It was an eye opening experience for 17 volunteers and their spouses, who shared a simultaneously restorative and informative Shabbos with a group of bereaved parents at Project C.H.A.I.’s annual retreat for couples who have lost a child, the only one of its kind in the world.
An acronym for “Chizuk, Help And Inspiration,” Project C.H.A.I. was founded by Chai Lifeline in 2003 to help bereaved parents cope with their grief, in time evolving into a separate division that also offers trauma and crisis services under the direction of Rabbi Dr. David Fox, director of interventions and community education, and Zahava Farbman, associate director. Now an international program that assists families, schools, camps, synagogues and community institutions in times of need, Project C.H.A.I. has male and female first responders on the ground in multiple Jewish locales including Boro Park, Williamsburg, Lakewood, Monsey, Kiryas Joel, Monroe, Los Angeles, Kansas City, Montreal and Antwerp, with several more prospective communities currently in the planning stages.
25 Project C.H.A.I. couples participated in the bereavement retreat at Camp Simcha, taking part in concurrent counseling sessions for parents and training groups for the first responders. Volunteers heard from Rabbi Baruch Gradon, rosh kollel of Los Angeles’ Merkaz Hatorah Kollel, on Friday night about dealing with the suffering of others, while a Shabbos morning workshop given by Rabbi Gradon and Rabbi Simcha Scholar, executive vice president of Chai Lifeline, focused on being a skilled helper. An afternoon workshop discussed potential halachic issues that first responders may encounter and featured a live question and answer session, with all of the retreat’s participants enjoying an interactive panel discussion held later in the day.

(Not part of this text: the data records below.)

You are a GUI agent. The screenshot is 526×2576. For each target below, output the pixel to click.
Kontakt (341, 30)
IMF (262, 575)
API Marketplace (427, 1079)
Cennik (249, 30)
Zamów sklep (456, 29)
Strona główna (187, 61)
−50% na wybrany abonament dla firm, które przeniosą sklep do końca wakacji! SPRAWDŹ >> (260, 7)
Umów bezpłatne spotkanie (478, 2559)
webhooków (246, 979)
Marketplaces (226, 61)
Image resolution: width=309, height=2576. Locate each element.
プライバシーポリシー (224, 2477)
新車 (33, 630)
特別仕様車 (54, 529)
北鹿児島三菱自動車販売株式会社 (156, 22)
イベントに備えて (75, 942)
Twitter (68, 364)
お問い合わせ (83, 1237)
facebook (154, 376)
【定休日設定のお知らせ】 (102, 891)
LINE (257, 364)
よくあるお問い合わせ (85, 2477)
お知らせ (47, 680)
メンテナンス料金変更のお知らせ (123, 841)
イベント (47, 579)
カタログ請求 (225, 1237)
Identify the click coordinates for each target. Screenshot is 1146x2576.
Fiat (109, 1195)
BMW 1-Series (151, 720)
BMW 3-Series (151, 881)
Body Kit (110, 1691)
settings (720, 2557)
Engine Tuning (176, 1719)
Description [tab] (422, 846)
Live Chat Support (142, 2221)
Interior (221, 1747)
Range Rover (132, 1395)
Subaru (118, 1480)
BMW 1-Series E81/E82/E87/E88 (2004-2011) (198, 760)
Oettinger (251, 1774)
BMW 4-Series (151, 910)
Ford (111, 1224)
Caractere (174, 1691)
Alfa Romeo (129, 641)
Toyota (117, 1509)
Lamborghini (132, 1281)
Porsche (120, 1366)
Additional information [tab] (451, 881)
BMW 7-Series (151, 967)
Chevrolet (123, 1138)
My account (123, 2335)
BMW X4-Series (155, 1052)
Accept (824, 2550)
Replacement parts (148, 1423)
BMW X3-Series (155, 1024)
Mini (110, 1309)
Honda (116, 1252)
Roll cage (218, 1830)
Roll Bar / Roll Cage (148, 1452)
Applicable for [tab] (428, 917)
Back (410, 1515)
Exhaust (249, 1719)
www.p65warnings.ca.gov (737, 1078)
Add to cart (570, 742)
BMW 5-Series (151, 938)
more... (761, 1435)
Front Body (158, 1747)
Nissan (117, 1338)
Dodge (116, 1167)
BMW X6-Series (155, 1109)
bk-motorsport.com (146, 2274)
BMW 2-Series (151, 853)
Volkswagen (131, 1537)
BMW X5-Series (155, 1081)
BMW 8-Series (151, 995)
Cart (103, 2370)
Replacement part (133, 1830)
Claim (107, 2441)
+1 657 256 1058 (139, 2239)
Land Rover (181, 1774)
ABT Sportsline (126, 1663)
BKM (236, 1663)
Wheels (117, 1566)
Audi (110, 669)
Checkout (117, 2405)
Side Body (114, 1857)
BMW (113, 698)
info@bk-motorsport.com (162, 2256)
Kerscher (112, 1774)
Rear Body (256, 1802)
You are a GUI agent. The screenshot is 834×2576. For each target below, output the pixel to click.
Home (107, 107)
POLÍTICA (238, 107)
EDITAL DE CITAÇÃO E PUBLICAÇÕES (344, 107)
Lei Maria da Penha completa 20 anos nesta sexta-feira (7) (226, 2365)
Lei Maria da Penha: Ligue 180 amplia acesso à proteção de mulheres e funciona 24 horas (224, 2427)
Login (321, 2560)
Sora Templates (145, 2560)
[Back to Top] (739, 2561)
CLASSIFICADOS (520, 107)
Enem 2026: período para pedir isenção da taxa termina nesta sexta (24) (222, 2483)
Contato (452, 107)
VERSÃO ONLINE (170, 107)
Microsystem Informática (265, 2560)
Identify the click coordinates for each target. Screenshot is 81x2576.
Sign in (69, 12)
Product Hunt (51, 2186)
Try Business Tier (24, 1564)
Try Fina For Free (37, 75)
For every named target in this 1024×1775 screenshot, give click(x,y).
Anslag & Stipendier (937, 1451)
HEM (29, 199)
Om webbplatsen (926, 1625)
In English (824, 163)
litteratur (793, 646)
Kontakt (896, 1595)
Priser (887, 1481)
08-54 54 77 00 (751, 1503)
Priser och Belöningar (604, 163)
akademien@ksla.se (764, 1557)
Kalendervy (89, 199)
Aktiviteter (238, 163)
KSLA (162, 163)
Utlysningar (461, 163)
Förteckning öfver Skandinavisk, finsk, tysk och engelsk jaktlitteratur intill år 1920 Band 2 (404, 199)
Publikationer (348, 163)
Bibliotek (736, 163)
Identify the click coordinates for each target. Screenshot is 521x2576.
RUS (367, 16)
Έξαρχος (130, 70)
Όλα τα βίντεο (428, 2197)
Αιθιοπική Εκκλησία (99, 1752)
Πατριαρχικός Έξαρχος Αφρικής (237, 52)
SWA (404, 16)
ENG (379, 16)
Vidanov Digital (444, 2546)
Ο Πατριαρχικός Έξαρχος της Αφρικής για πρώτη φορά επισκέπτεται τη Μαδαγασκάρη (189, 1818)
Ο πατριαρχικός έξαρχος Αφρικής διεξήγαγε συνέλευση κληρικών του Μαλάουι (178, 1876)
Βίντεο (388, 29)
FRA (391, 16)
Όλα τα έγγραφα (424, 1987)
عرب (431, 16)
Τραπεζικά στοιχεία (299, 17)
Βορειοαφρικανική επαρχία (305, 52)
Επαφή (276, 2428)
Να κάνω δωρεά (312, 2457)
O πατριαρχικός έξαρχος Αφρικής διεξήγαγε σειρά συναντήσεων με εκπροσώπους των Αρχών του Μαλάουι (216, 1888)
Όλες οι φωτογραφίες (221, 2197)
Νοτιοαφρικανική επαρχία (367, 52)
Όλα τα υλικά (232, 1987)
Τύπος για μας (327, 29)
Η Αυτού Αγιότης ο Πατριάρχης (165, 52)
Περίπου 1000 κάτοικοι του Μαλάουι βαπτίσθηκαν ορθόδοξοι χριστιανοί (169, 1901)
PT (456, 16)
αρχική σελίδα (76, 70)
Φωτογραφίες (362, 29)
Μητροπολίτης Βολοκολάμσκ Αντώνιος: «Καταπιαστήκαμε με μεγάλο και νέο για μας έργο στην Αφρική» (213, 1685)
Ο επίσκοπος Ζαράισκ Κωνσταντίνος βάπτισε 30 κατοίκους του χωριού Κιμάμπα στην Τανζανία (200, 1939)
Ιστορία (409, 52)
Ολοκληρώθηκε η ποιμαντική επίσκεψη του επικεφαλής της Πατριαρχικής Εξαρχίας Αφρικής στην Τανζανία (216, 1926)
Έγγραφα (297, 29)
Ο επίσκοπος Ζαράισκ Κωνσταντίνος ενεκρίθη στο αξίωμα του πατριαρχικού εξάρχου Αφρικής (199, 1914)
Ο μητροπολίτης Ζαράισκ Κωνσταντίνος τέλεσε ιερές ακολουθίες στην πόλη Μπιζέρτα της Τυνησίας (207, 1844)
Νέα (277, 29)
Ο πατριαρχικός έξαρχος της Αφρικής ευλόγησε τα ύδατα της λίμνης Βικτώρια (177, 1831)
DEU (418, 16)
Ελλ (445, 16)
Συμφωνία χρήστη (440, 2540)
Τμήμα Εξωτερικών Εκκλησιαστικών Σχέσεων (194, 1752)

Parents and volunteers spent time together throughout the powerful weekend, enjoying a Shabbos filled with inspiration where every detail was thoughtfully executed from start to finish. While comparing notes with other Project C.H.A.I. first responders was extremely productive, speaking to bereaved parents was “eye opening to the nth degree,” observed Montreal volunteer Dov Grossnass.
“Talking to people who had gone through the process opened my eyes in ways I hadn’t expected and helped me realize how much more serious the work we do is,” said Grossnass. “I walked away with a greater understanding of what goes through the minds of people in crisis. The experience of talking to parents after the event, and to see how much they still need, makes me realize how much more reverence we have to have for what they will be going through over the years.”
First responders found the program so valuable that they requested additional training after the Motzei Shabbos melava malka ended, staying up until 2 AM in order to be able to provide an even higher level of service to those in need.
“They are very dedicated individuals,” said Rabbi Mordechai Gobioff, director of national services for Chai Lifeline. “They are our soldiers on the ground. We couldn’t do this without them.”
Rabbi Scholar had high words of praise for the volunteers, who are often called upon to deal with intensely difficult situations.
“These team members give us the ability to affect every member of the community in every place in the world,” said Rabbi Scholar. “They are the lifeline of the whole Project C.H.A.I.”